La mujer miró de reojo a los dos extranjeros y cerró la puerta de un portazo. Los tres hombres bajaron las escaleras y entraron en la cervecería de la esquina. A ninguno se le había ocurrido preguntar cuál era el aspecto de Kubizek. Sabían que se trataba de un hombre joven, pero desconocían su aspecto físico. Afortunadamente la cervecería se encontraba semivacía. Todos los clientes eran tres ancianos que charlaban acaloradamente en una mesa, un par de tipos solitarios bebiendo cerveza y dos obreros que comían unas salchichas grasientas. En un rincón un joven vestido con un traje que en otro tiempo debió ser de buena calidad, leía un libro mientras daba sorbos cortos a una gran jarra de cerveza. Se acercaron hasta él y le saludaron.
—¿Es usted el sr. Kubizek? —preguntó el sr. Leonding.
—¿Por qué me buscan? He devuelto hasta el último marco, en unas semanas reuniré el resto —contestó recostándose para atrás.
—No le buscamos por eso —dijo el hombrecillo—. Necesitamos que nos ayude a localizar a un viejo amigo suyo, precisamos encontrarle cuanto antes.
—¿Un amigo? —preguntó Kubizek como si desconociera el significado de esa palabra.
—Sí, alguien que usted conoce muy bien.
—Le podemos pagar unos honorarios por la información —dijo Lincoln. El sr. Leonding miró al norteamericano y le pidió que le dejase hablar a él.
Los tres hombres se sentaron y pidieron cerveza. Esperaron a que la camarera les sirviera unas grandes jarras de cristal y el sr. Leonding empezó a interrogar al joven.

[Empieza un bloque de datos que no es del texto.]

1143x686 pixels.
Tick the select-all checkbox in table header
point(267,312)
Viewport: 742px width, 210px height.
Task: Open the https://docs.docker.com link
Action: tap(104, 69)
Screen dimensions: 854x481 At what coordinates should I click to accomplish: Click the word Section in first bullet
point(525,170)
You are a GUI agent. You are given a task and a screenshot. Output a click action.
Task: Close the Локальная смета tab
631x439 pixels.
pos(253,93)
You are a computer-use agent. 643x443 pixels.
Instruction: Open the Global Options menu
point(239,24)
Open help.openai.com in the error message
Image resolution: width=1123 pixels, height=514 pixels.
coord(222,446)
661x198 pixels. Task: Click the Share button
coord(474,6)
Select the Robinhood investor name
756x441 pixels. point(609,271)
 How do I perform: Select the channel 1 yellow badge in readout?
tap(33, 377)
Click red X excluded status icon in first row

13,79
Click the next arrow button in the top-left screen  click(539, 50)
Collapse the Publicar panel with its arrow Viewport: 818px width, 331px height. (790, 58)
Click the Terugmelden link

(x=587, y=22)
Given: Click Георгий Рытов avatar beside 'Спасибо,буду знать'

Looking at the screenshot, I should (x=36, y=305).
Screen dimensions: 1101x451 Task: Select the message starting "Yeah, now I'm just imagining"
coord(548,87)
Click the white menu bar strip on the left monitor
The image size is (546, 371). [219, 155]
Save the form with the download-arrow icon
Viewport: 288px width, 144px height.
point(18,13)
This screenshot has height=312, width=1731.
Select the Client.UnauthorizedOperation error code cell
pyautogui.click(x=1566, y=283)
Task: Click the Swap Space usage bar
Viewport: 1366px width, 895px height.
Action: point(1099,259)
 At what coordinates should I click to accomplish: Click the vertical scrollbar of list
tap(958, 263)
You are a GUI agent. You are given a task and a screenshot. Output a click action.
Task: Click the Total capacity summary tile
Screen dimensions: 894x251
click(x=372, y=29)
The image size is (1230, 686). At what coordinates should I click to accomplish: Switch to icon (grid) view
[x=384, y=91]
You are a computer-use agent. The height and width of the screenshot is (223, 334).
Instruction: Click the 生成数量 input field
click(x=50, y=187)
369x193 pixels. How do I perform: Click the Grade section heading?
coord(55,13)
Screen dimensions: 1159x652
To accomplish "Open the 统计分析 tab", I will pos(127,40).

—¿Conoce al sr. Schicklgruber?
El hombre le miró muy serio, como si no quisiese hablar de su amigo, pero al final dio un trago largo a su cerveza y se limpió la boca con la manga, sonrió y dijo:
—¿El sr. Schicklgruber?
—¿Por qué se ríe? —preguntó Hércules.
—Realmente mi amigo no se llama así. Bueno, por lo menos no se llama exactamente así.
—Y, ¿Cómo se llama?
—Adolf Hitler.
—¿Por qué usa otro nombre?
—Hace más o menos un año abandonó Viena y se refugió en Alemania, porque el Ejército le requería para cumplir el servicio militar.
—¿Cómo sabe todo eso?
—Hace unos días vino a verme. Parecía muy cambiado —dijo Kubizek como si le molestase la buena fortuna de su amigo.
—Entonces su verdadero nombre es Adolf Hitler—dijo Hércules.
—Si, señores. Hijo de Alois Hitler y Clara Schicklgruber.
—¿Desde cuándo le conoce? —preguntó Lincoln.
—Desde siempre, nos conocimos de niños en Linz.
—Entonces lo sabe todo de él —dijo Hércules.
Kubizek notó que un escalofrió le recorría la espalda, la misma sensación que unos días antes cuando Adolf apareció en la puerta de su habitación. Después de casi un año sin tener noticias de su amigo, creía que se había liberado de él para siempre, pero estaba equivocado, nunca podías librarte de alguien como Adolf Hitler. A menos que él quisiera librarse de ti.